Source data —
----
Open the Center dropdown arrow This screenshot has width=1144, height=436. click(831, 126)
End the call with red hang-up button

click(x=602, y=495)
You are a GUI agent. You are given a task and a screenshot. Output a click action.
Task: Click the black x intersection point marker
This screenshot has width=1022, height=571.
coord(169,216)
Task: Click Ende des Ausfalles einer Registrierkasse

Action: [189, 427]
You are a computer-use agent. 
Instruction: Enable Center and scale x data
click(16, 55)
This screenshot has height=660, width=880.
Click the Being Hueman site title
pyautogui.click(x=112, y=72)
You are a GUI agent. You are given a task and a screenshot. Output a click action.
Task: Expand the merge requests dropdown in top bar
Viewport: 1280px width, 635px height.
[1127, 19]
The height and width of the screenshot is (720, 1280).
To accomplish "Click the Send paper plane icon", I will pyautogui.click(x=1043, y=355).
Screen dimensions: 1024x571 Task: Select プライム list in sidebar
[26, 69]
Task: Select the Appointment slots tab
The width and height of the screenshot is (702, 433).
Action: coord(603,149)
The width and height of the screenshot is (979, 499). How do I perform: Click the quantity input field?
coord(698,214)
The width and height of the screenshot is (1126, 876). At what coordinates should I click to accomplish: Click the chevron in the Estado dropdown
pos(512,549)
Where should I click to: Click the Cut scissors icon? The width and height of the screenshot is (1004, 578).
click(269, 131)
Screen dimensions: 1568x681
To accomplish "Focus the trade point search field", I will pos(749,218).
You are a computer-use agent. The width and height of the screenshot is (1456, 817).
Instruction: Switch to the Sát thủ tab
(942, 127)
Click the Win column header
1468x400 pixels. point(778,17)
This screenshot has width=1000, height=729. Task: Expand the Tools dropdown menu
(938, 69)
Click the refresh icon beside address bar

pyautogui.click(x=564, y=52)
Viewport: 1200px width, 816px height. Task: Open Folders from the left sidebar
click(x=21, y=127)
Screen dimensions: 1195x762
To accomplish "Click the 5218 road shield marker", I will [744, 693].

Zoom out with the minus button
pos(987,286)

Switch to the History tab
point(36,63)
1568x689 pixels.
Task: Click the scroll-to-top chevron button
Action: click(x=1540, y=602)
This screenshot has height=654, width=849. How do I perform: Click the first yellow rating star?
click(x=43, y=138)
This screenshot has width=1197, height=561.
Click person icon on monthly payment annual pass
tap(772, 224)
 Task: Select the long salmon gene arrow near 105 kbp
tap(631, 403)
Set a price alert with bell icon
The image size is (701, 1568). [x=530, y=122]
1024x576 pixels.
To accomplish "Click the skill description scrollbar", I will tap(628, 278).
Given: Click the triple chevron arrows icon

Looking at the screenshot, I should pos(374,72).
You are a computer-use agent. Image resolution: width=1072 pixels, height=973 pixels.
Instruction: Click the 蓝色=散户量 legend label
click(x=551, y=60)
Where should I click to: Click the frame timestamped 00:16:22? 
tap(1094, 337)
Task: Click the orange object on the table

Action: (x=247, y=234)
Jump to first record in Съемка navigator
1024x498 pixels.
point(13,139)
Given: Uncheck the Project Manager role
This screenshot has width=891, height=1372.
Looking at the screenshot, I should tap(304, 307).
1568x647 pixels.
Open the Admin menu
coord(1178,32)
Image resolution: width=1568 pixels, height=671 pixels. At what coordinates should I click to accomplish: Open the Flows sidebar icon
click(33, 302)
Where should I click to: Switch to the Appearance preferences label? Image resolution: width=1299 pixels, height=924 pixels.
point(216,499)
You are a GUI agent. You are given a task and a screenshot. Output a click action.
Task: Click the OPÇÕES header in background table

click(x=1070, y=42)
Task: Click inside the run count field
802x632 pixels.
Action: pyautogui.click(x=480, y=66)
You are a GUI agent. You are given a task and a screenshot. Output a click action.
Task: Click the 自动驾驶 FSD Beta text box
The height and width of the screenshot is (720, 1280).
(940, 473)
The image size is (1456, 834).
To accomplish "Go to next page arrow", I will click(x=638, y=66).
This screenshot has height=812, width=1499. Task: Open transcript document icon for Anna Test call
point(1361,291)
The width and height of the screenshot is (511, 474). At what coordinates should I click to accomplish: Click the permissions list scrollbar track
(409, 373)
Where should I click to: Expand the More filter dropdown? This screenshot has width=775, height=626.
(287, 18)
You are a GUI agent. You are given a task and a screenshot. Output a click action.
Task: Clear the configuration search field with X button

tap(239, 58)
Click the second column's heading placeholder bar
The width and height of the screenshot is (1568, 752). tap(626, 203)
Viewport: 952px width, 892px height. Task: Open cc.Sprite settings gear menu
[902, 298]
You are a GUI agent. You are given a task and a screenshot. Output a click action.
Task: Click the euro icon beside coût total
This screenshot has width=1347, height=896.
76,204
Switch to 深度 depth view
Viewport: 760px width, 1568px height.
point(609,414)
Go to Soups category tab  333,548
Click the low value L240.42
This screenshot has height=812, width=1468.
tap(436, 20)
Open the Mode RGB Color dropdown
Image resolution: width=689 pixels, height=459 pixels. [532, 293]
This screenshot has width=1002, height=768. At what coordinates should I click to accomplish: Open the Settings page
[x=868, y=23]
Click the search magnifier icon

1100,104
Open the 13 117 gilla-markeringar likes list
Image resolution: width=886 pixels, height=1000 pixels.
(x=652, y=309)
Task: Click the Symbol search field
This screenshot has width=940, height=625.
----
TASK DETAILS —
Repeat the records above exactly, from the first line to the last.

RESULT OF THIS TASK —
Open the Center dropdown arrow This screenshot has width=1144, height=436. click(831, 126)
End the call with red hang-up button

click(x=602, y=495)
You are a GUI agent. You are given a task and a screenshot. Output a click action.
Task: Click the black x intersection point marker
This screenshot has width=1022, height=571.
coord(169,216)
Task: Click Ende des Ausfalles einer Registrierkasse

Action: [189, 427]
You are a computer-use agent. 
Instruction: Enable Center and scale x data
click(16, 55)
This screenshot has height=660, width=880.
Click the Being Hueman site title
pyautogui.click(x=112, y=72)
You are a GUI agent. You are given a task and a screenshot. Output a click action.
Task: Expand the merge requests dropdown in top bar
Viewport: 1280px width, 635px height.
[1127, 19]
The height and width of the screenshot is (720, 1280).
To accomplish "Click the Send paper plane icon", I will pyautogui.click(x=1043, y=355).
Screen dimensions: 1024x571 Task: Select プライム list in sidebar
[26, 69]
Task: Select the Appointment slots tab
The width and height of the screenshot is (702, 433).
Action: coord(603,149)
The width and height of the screenshot is (979, 499). How do I perform: Click the quantity input field?
coord(698,214)
The width and height of the screenshot is (1126, 876). At what coordinates should I click to accomplish: Click the chevron in the Estado dropdown
pos(512,549)
Where should I click to: Click the Cut scissors icon? The width and height of the screenshot is (1004, 578).
click(269, 131)
Screen dimensions: 1568x681
To accomplish "Focus the trade point search field", I will pos(749,218).
You are a computer-use agent. The width and height of the screenshot is (1456, 817).
Instruction: Switch to the Sát thủ tab
(942, 127)
Click the Win column header
1468x400 pixels. point(778,17)
This screenshot has width=1000, height=729. Task: Expand the Tools dropdown menu
(938, 69)
Click the refresh icon beside address bar

pyautogui.click(x=564, y=52)
Viewport: 1200px width, 816px height. Task: Open Folders from the left sidebar
click(x=21, y=127)
Screen dimensions: 1195x762
To accomplish "Click the 5218 road shield marker", I will [744, 693].

Zoom out with the minus button
pos(987,286)

Switch to the History tab
point(36,63)
1568x689 pixels.
Task: Click the scroll-to-top chevron button
Action: click(x=1540, y=602)
This screenshot has height=654, width=849. How do I perform: Click the first yellow rating star?
click(x=43, y=138)
This screenshot has width=1197, height=561.
Click person icon on monthly payment annual pass
tap(772, 224)
 Task: Select the long salmon gene arrow near 105 kbp
tap(631, 403)
Set a price alert with bell icon
The image size is (701, 1568). [x=530, y=122]
1024x576 pixels.
To accomplish "Click the skill description scrollbar", I will tap(628, 278).
Given: Click the triple chevron arrows icon

Looking at the screenshot, I should pos(374,72).
You are a computer-use agent. Image resolution: width=1072 pixels, height=973 pixels.
Instruction: Click the 蓝色=散户量 legend label
click(x=551, y=60)
Where should I click to: Click the frame timestamped 00:16:22? 
tap(1094, 337)
Task: Click the orange object on the table

Action: (x=247, y=234)
Jump to first record in Съемка navigator
1024x498 pixels.
point(13,139)
Given: Uncheck the Project Manager role
This screenshot has width=891, height=1372.
Looking at the screenshot, I should tap(304, 307).
1568x647 pixels.
Open the Admin menu
coord(1178,32)
Image resolution: width=1568 pixels, height=671 pixels. At what coordinates should I click to accomplish: Open the Flows sidebar icon
click(33, 302)
Where should I click to: Switch to the Appearance preferences label? Image resolution: width=1299 pixels, height=924 pixels.
point(216,499)
You are a GUI agent. You are given a task and a screenshot. Output a click action.
Task: Click the OPÇÕES header in background table

click(x=1070, y=42)
Task: Click inside the run count field
802x632 pixels.
Action: pyautogui.click(x=480, y=66)
You are a GUI agent. You are given a task and a screenshot. Output a click action.
Task: Click the 自动驾驶 FSD Beta text box
The height and width of the screenshot is (720, 1280).
(940, 473)
The image size is (1456, 834).
To accomplish "Go to next page arrow", I will click(x=638, y=66).
This screenshot has height=812, width=1499. Task: Open transcript document icon for Anna Test call
point(1361,291)
The width and height of the screenshot is (511, 474). At what coordinates should I click to accomplish: Click the permissions list scrollbar track
(409, 373)
Where should I click to: Expand the More filter dropdown? This screenshot has width=775, height=626.
(287, 18)
You are a GUI agent. You are given a task and a screenshot. Output a click action.
Task: Clear the configuration search field with X button

tap(239, 58)
Click the second column's heading placeholder bar
The width and height of the screenshot is (1568, 752). tap(626, 203)
Viewport: 952px width, 892px height. Task: Open cc.Sprite settings gear menu
[902, 298]
You are a GUI agent. You are given a task and a screenshot. Output a click action.
Task: Click the euro icon beside coût total
This screenshot has width=1347, height=896.
76,204
Switch to 深度 depth view
Viewport: 760px width, 1568px height.
point(609,414)
Go to Soups category tab  333,548
Click the low value L240.42
This screenshot has height=812, width=1468.
tap(436, 20)
Open the Mode RGB Color dropdown
Image resolution: width=689 pixels, height=459 pixels. [532, 293]
This screenshot has width=1002, height=768. At what coordinates should I click to accomplish: Open the Settings page
[x=868, y=23]
Click the search magnifier icon

1100,104
Open the 13 117 gilla-markeringar likes list
Image resolution: width=886 pixels, height=1000 pixels.
(x=652, y=309)
Task: Click the Symbol search field
This screenshot has width=940, height=625.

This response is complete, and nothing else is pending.